---------- SUPPLIED DATA ----------

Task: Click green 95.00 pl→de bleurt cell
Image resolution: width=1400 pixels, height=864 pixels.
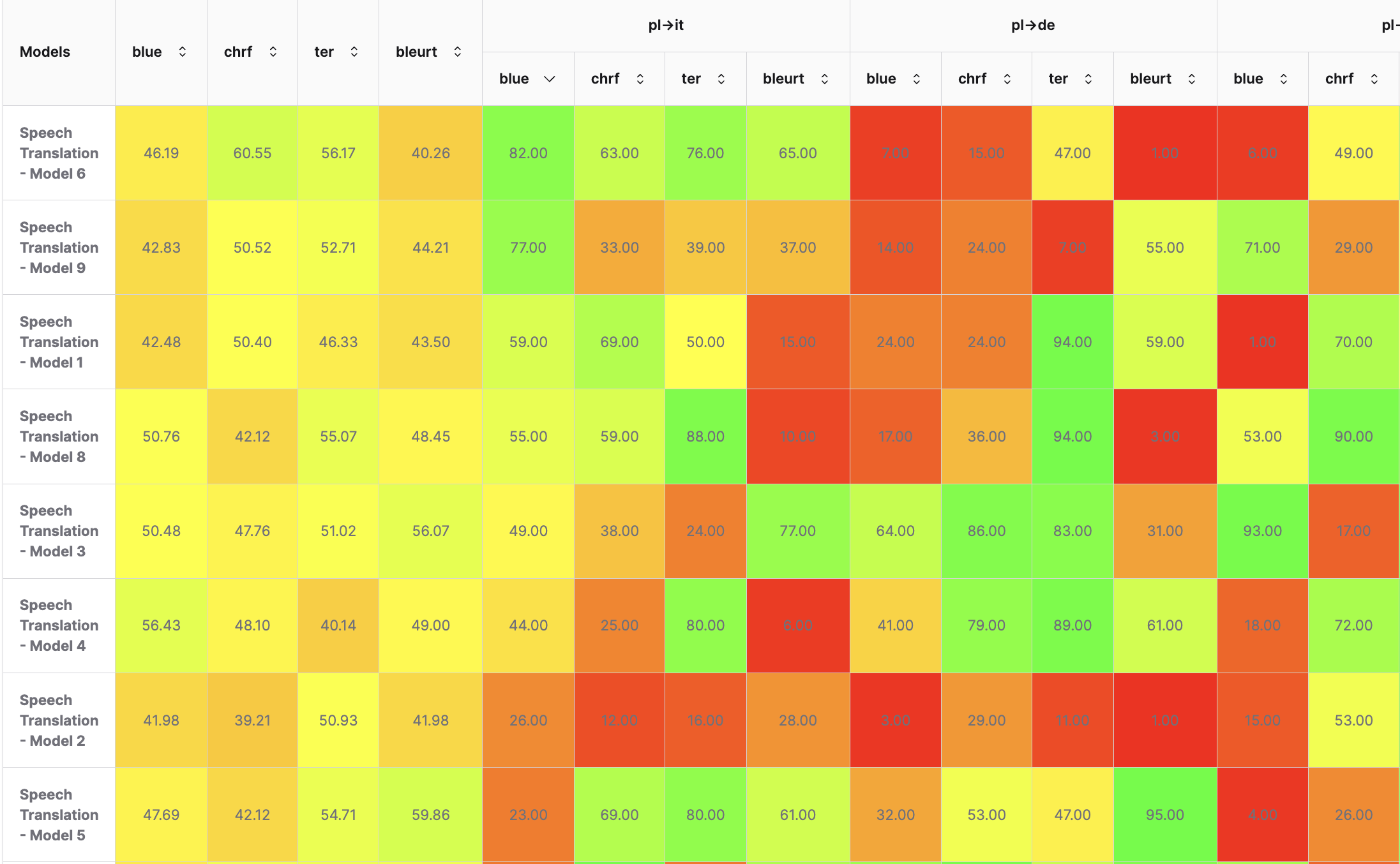Action: (x=1164, y=815)
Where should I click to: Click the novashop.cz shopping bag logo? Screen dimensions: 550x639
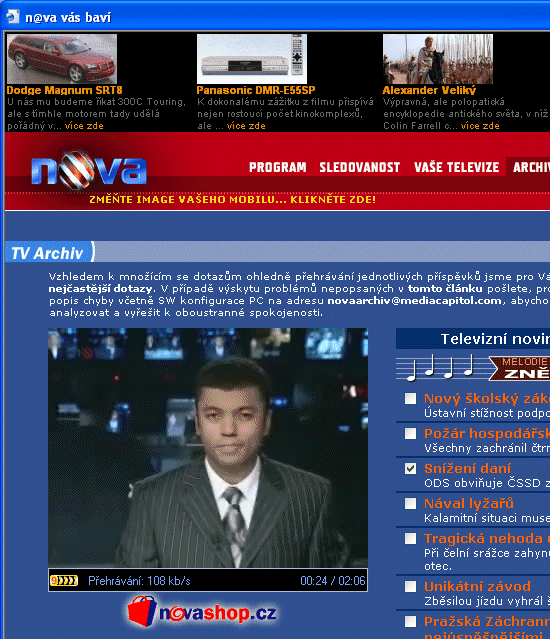tap(202, 611)
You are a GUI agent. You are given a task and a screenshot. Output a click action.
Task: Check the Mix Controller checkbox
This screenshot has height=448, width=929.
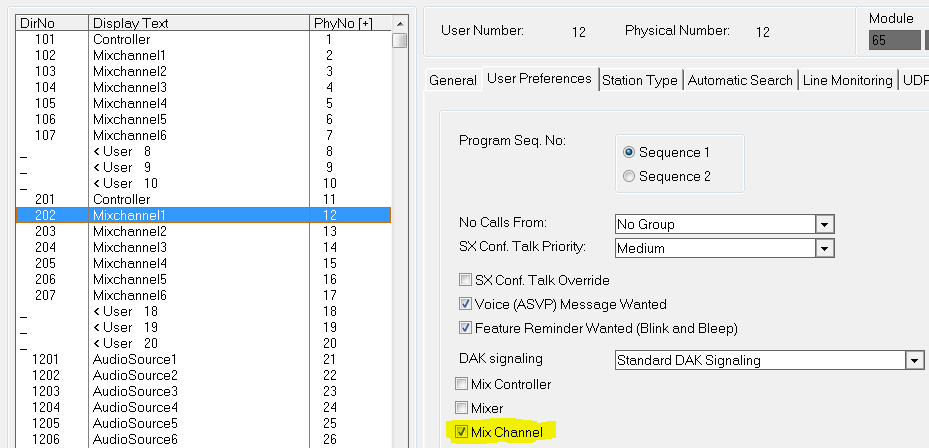click(461, 384)
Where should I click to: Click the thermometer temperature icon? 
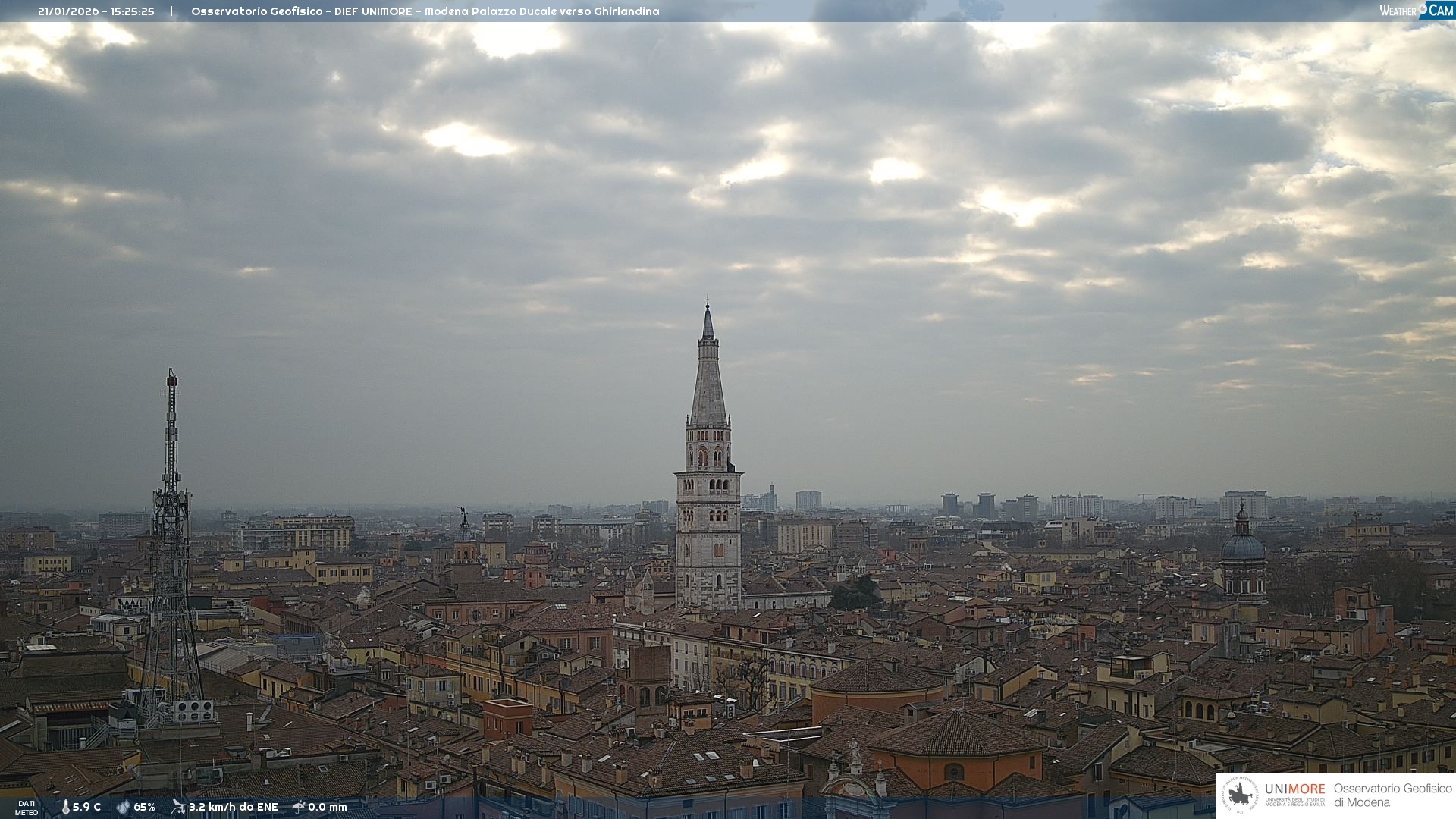65,807
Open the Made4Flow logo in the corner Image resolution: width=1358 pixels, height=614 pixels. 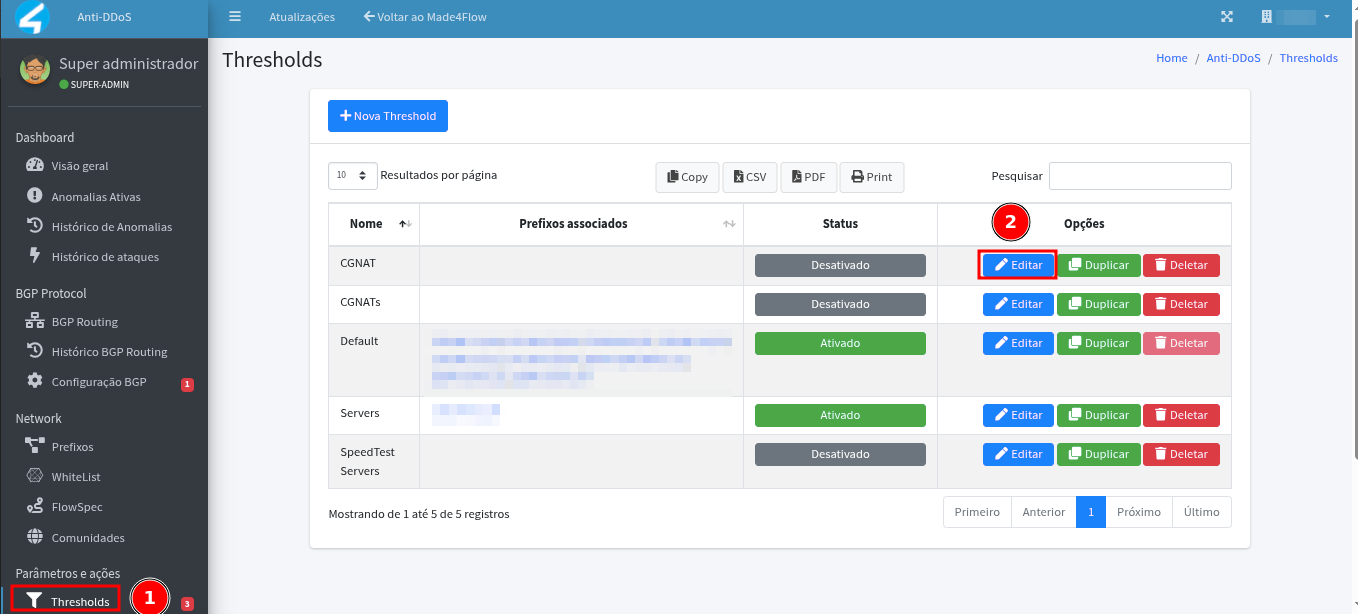click(x=33, y=18)
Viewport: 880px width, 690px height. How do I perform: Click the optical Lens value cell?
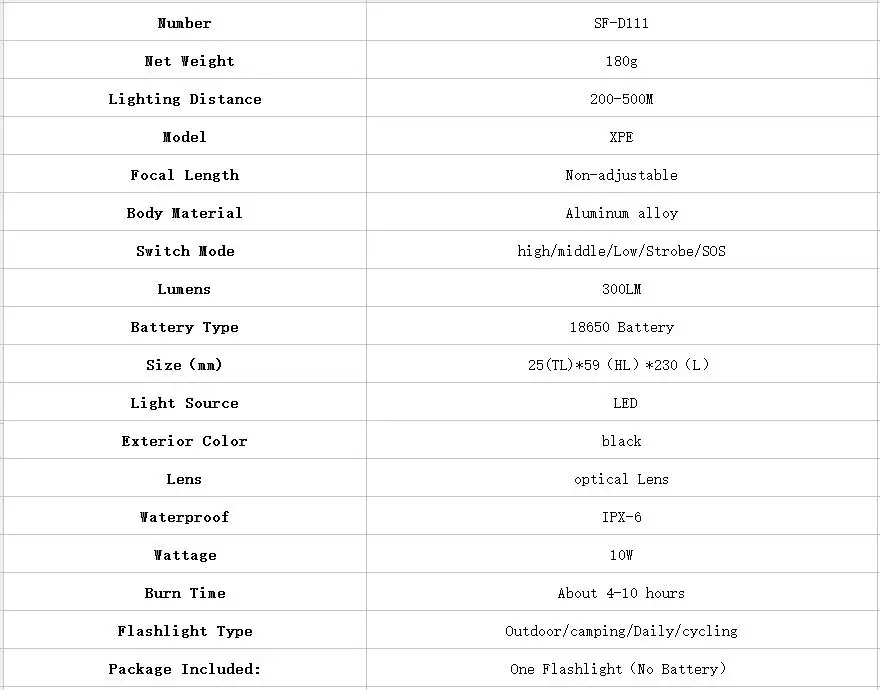pos(622,478)
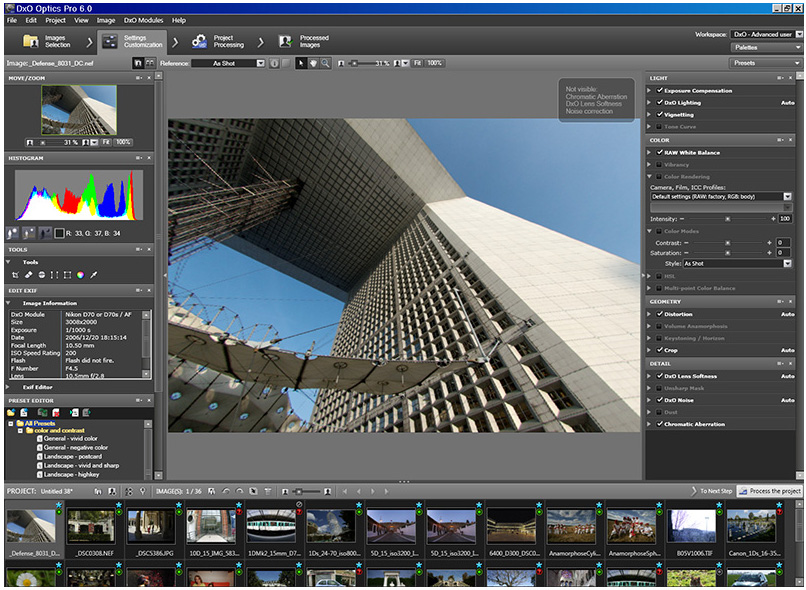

----------

— TASK —
Please lay out the items from the start through the line with "click(461, 384)" as a two-column CSV with the headers "instruction" and "coordinates", one row per item. Put each item's text and its answer in one quoted field each, turn line breaks into spaces, and leave the pictures out.

— EXERCISE RESULT —
instruction,coordinates
"Task: Click green 95.00 pl→de bleurt cell Image resolution: width=1400 pixels, height=864 pixels.","Action: (x=1164, y=815)"
"Where should I click to: Click the novashop.cz shopping bag logo? Screen dimensions: 550x639","tap(202, 611)"
"You are a GUI agent. You are given a task and a screenshot. Output a click action. Task: Check the Mix Controller checkbox This screenshot has height=448, width=929.","click(461, 384)"